Quite so. That was an excellent article and I’m very happy to see it become a part of peer-reviewed science.
Warmest congratulations to both Willis and Dr. Loehle.
Chris

richardjamestelford
October 26, 2011 3:22 am

The paper not surprisingly finds that extinction risk on islands is higher than on the mainland. And then correctly argues than the uncertainty about the number of extinct species is not high enough to materially affect the relative risk of extinction for continental and island species. So far so good. But the uncertainly in the number of extinct species is high enough to affect the comparison with the background rate.
This makes the most important conclusion of the paper very susceptible to questions like “Is the ivory-billed woodpecker extinct?” If it is extinct, that bird alone would increase your continental extinction rates by 1/6.
The paper argues that the long-history of deforestation should mean that extinction debt can be excluded as a possibility.
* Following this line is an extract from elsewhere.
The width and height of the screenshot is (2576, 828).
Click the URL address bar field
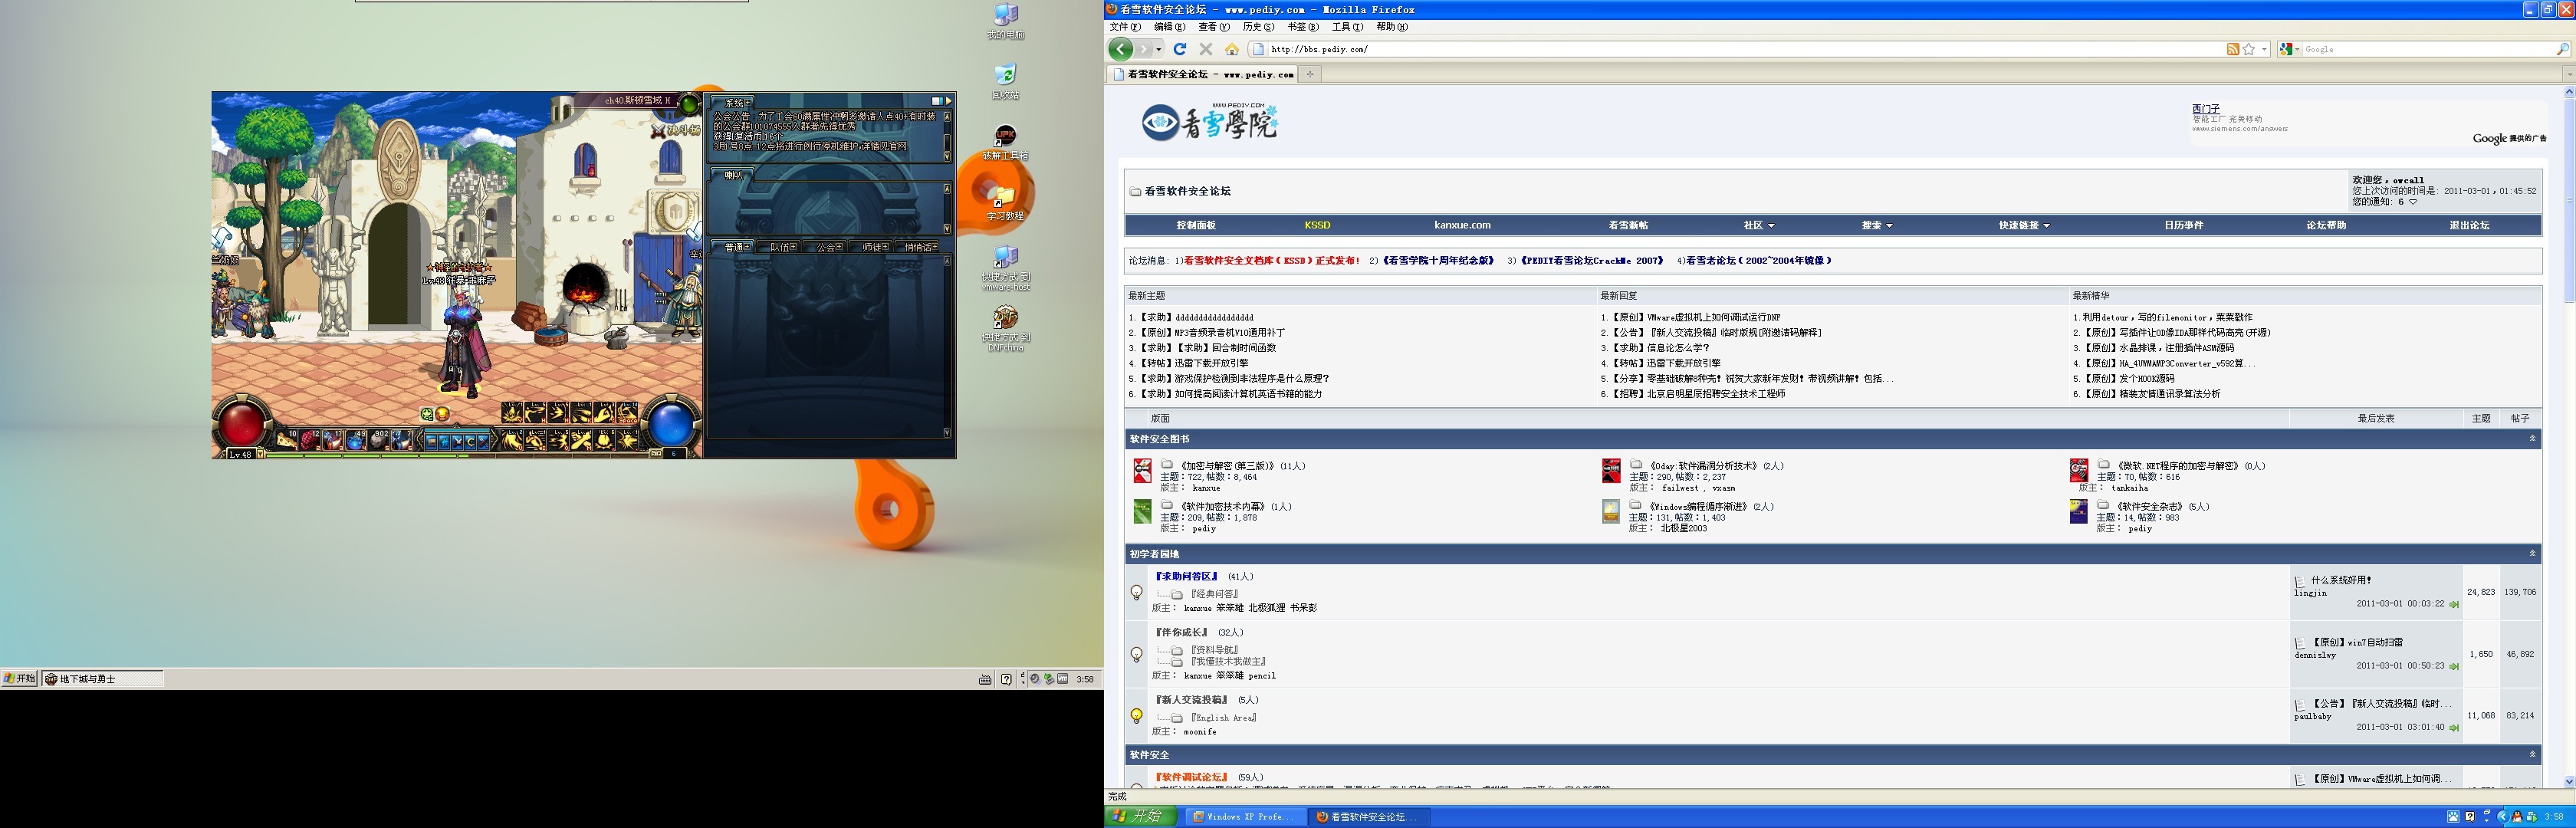tap(1700, 49)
Certainly Europe has a long-history of deforestation, but in many other regions, especially in the wet tropics, extensive deforestation is a late 20th century phenomenon. Far too recent to exclude extinction debt as a cause of low extinction rates.

DocMartyn
October 26, 2011 4:36 am

Willis, the semantics of what exactly a species is is complex. However, the The Great Auk (Pinguinus impennis) and Passenger Pigeon (Ectopistes migratorius) were definitely species which are extinct. Neither were localized in small niches.
After the great Auk was made extinct attempts were made to reintroduce Penguins from the Southern hemisphere into the Northern range that the Auk had lived, these failed.
The Passenger Pigeon ranges across the whole of North America.
Both were Continental species and both are extinct.